On Wednesday, several TV networks offered essentially an entire day to coverage of college football’s National Signing Day. Top recruits from all over the country were asked to announce on national TV where they would be playing college football and far too often it becomes a spectacle of self-indulgence. These are kids — generally huge kids, but still kids — and many don’t seem to have the maturity necessary to handle the big stage.
While some handle it as well as can be expected and have a little fun with it, others handle their announcements like spoiled children. Some, like highly-rated offensive lineman Cyrus Kouandjio, announce they will be attending one university (Auburn) before reconsidering and refusing to sign their letter of intent. Obviously, Kouandjio should go where he wants and is allowed to change his mind, but it’s not like he didn’t know this day was coming. Jadeveon Clowney, widely-considered the No. 1 recruit in the country, refused to announce his decision with everyone else, instead choosing to make his announcement on Feb. 14, his birthday.
Much of the talk this week has been about the bad weather — cold and ice — that has descended upon Arlington and Super Bowl XLV. The weather is rough, but will have little to no effect on the game itself. Jerry Jones will close the roof and the conditions will be no different than if the game were played in Arizona or New Orleans. In three years, when the game is held at the New Meadowlands Stadium, there will be no roof to close.
It happens to be colder in Arlington right now than it is in East Rutherford, but this year is the exception, not the rule. According to The Weather Channel, it’s 14 degrees in Arlington but feels like -2 degrees. The real feel in East Rutherford is 29 degrees. Historically, East Rutherford’s average high for February is 40 degrees compared to 60 in Arlington. Making matters worse, East Rutherford averages nearly nine inches of snowfall in February, while Arlington averages about an inch.
Weather might be the story leading up this Super Bowl, but that won’t mean anything come game day. The ESPN personalities who are outside freezing this week — not sure why ESPN couldn’t have found somewhere for these guys to work indoors — will likely be doing their shows knee deep in snow three years from now.
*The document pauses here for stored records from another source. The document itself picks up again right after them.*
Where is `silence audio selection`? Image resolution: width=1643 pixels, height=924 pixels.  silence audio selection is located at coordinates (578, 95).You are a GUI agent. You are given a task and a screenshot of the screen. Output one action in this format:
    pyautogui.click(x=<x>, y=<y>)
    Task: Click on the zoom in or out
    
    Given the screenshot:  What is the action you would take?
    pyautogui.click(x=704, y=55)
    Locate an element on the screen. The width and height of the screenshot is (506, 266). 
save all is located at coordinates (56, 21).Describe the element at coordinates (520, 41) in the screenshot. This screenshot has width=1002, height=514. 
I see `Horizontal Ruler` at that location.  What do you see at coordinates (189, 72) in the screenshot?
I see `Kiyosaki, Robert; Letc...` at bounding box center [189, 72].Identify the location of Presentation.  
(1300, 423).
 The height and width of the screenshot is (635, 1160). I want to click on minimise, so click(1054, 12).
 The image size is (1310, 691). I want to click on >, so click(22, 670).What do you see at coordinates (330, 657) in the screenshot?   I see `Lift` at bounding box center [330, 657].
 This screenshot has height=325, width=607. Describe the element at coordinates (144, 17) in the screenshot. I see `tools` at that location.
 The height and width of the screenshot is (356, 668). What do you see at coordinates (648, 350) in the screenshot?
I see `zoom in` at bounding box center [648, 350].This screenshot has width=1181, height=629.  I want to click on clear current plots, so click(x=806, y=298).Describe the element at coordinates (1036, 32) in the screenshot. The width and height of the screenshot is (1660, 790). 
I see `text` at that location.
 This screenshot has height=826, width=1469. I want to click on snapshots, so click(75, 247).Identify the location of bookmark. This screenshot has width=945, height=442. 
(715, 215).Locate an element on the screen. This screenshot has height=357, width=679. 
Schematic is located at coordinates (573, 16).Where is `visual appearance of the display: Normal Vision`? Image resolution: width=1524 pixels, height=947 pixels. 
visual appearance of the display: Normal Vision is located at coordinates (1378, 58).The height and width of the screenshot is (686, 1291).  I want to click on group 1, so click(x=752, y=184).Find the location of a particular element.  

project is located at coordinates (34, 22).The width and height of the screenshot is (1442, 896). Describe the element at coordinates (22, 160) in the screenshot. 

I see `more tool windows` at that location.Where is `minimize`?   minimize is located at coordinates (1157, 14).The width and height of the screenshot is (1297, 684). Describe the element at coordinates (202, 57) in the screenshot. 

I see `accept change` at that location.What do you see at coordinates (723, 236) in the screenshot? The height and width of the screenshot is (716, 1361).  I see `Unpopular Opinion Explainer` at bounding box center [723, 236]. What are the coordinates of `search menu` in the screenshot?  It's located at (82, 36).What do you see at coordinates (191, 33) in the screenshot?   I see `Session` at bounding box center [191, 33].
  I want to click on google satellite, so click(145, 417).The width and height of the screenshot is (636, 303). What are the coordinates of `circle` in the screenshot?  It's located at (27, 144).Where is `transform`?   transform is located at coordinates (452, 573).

Regardless of the weather, fans in Arlington will enjoy the country’s biggest sporting event in the temperature controlled oasis that is Cowboys Stadium. Fans attending Super Bowl XLVIII, or Super Bowl XLVII depending on what happens with the CBA, won’t be so lucky.
Aaron Rodgers’ celebration where he mimics wrapping a “championship belt” around his waist has received a lot of attention recently. ESPN recently did an entire segment about how the celebration started and progressed. Rodgers says in the piece that it actually started when he was behind Brett Favre on the Packers’ depth chart as a way of making practice a little more interesting. Nowhere in the piece does anyone mention that former Eagles receiver Freddie Mitchell did the same celebration while Rodgers was still at Cal.
Remember this from Mitchell?
The play of course is the famous — or infamous depending which side you’re on — 4th and 26 conversion which led to a game-tying field goal and ultimately, an Eagles victory after a (surprise) Favre interception. The irony here is that Rodgers adopted the move from the guy responsible for one of the most heart-breaking plays in Packers history. Rodgers’ career surpassed that of Mitchell even before this run to the Super Bowl, but Mitchell at least deserves a little love for pioneering the move that Rodgers has made famous.